--- RECORDS FOR THIS EXERCISE Enclosed Below ---

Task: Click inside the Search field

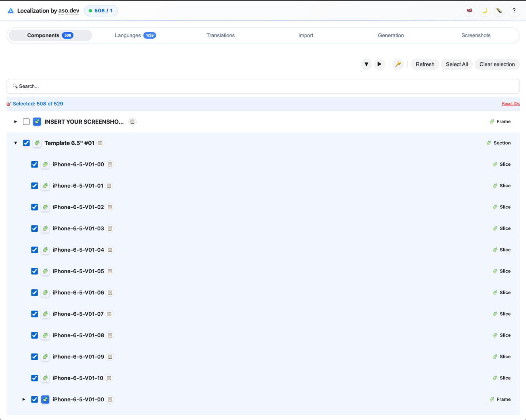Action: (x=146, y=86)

--- End of Enclosed RECORDS FOR THIS EXERCISE ---
--- RECORDS FOR THIS EXERCISE Enclosed Below ---

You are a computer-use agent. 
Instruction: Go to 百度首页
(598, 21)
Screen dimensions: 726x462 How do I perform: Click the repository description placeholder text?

--- End of Enclosed RECORDS FOR THIS EXERCISE ---
--- RECORDS FOR THIS EXERCISE Enclosed Below ---

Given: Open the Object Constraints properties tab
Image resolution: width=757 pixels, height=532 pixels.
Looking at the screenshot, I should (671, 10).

--- End of Enclosed RECORDS FOR THIS EXERCISE ---

■ YOUR GOAL: Taking the records above, retype every line from the one with "Instruction: Go to 百度首页" down to the one with "Screen dimensions: 726x462", exactly and with nothing else.

■ RESPONSE TO THE EXERCISE:
Instruction: Go to 百度首页
(598, 21)
Screen dimensions: 726x462 How do I perform: Click the repository description placeholder text?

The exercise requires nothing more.